• Work instruction
The response must contain every line below in which "screenshot" appears.

(Data for this exercise)

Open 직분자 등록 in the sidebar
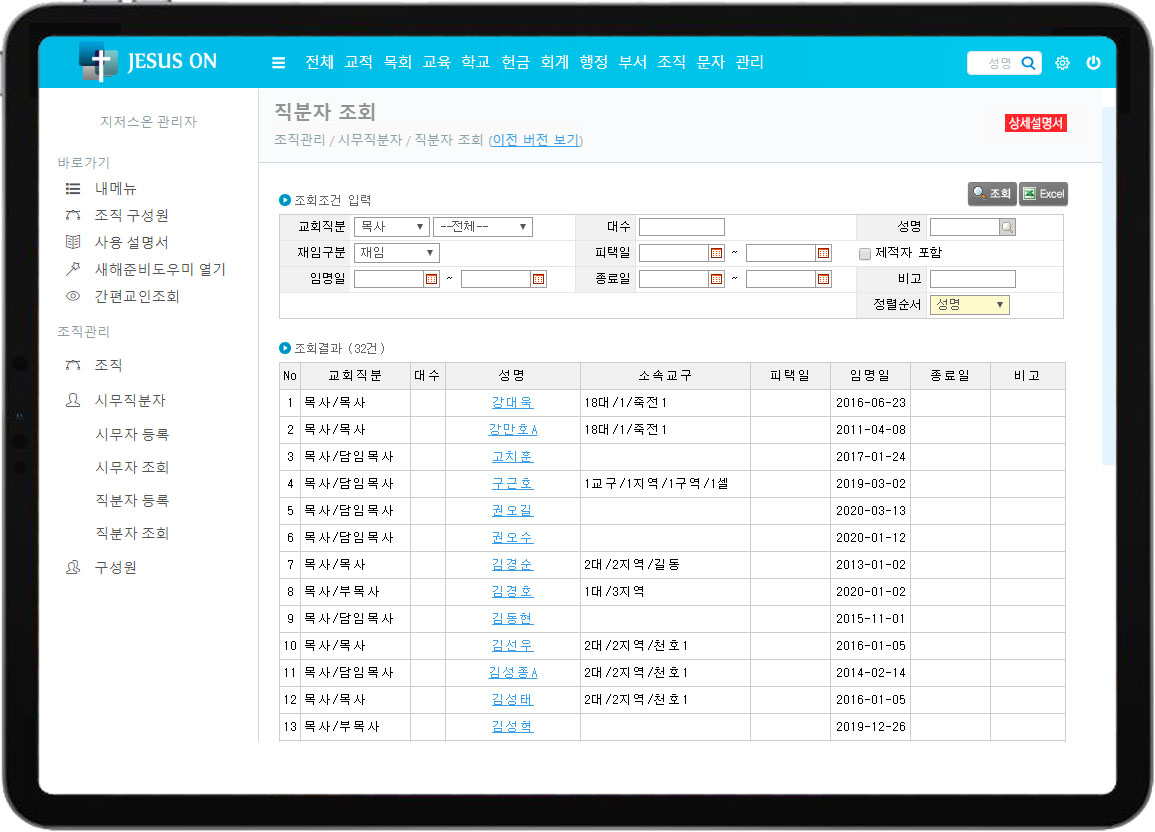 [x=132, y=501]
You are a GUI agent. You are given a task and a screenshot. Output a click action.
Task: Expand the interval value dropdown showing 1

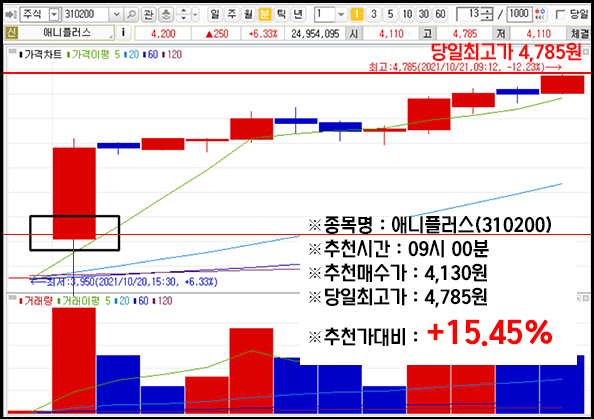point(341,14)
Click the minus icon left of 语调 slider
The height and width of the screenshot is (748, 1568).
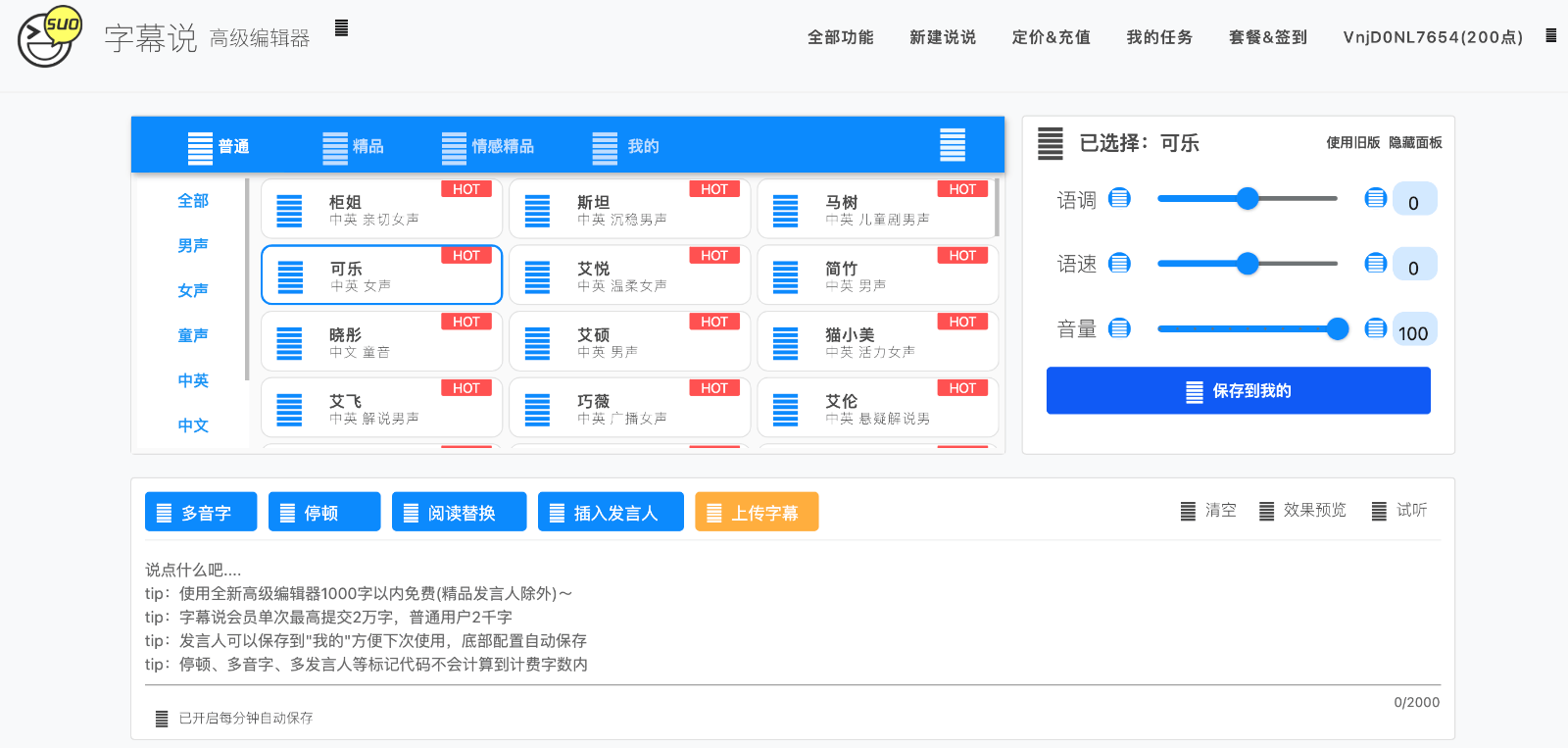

(End Data for this exercise)

• Solution to the problem
You are a GUI agent. You are given a task and a screenshot. Output a click action.
The height and width of the screenshot is (748, 1568).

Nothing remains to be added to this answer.